I can remember that I went to a writing course in England situated beautiful in Shropshire. Learned a lot from both Claire Fuller and Andrew Tailor. At that moment I had only finished one novella (1-way ticket to Mars). I sure didn’t put much effort in refining it once ready. I removed typos and odd story lines, that beta-readers had found. That was it. That was because I thought the book was good. I really didn’t like the editing. Here comes in Claire, she told us during the lessons, that she liked editing better than the actual writing. Back then that sounded so strange to me. With writing, I thought, you are creating. Isn’t that the best thing that one can do when you are a writer?

With the current book at hand to edit, Driven by Gold, I do work in a different way. My workflow is different and now, I spend way more time on editing the book.

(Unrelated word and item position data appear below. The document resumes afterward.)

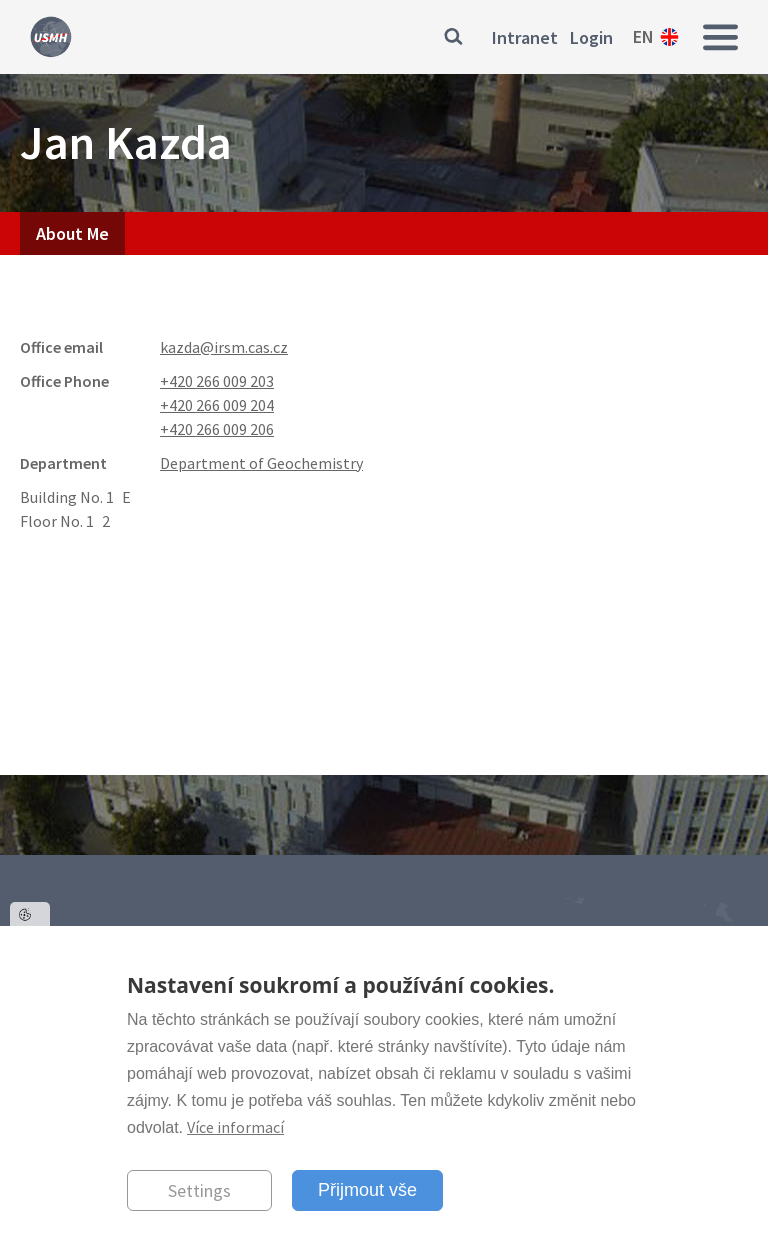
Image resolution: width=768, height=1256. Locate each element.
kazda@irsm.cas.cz (224, 347)
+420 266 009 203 (217, 381)
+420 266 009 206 (217, 429)
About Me (72, 233)
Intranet (525, 37)
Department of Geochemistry (261, 463)
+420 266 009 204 (217, 405)
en (643, 36)
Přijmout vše (367, 1190)
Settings (199, 1190)
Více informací (235, 1127)
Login (591, 37)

More looking at the total picture and really trying to think about the easiness of reading it and if no errors are made with small things like in a paragraph writing one has a tea for a drink and, more or less, five sentences down the road, writing that the person put down his glass of wine. Obscure how a tea had become a wine? In a book it happens all to easy if you write with longer pause in between the writing. With that in mind I hear Claire state her love for editing. Claire, you’re right. Only ten the words, sentences, scenes, chapter form a book.

Back then I only half understood what Claire had dropped. Now I’m beginning to see it and more and more appreciate the editing.

Oh, true to mention that I’m halfway my first editing round. Maybe I think else once I’m in my 20th round :-).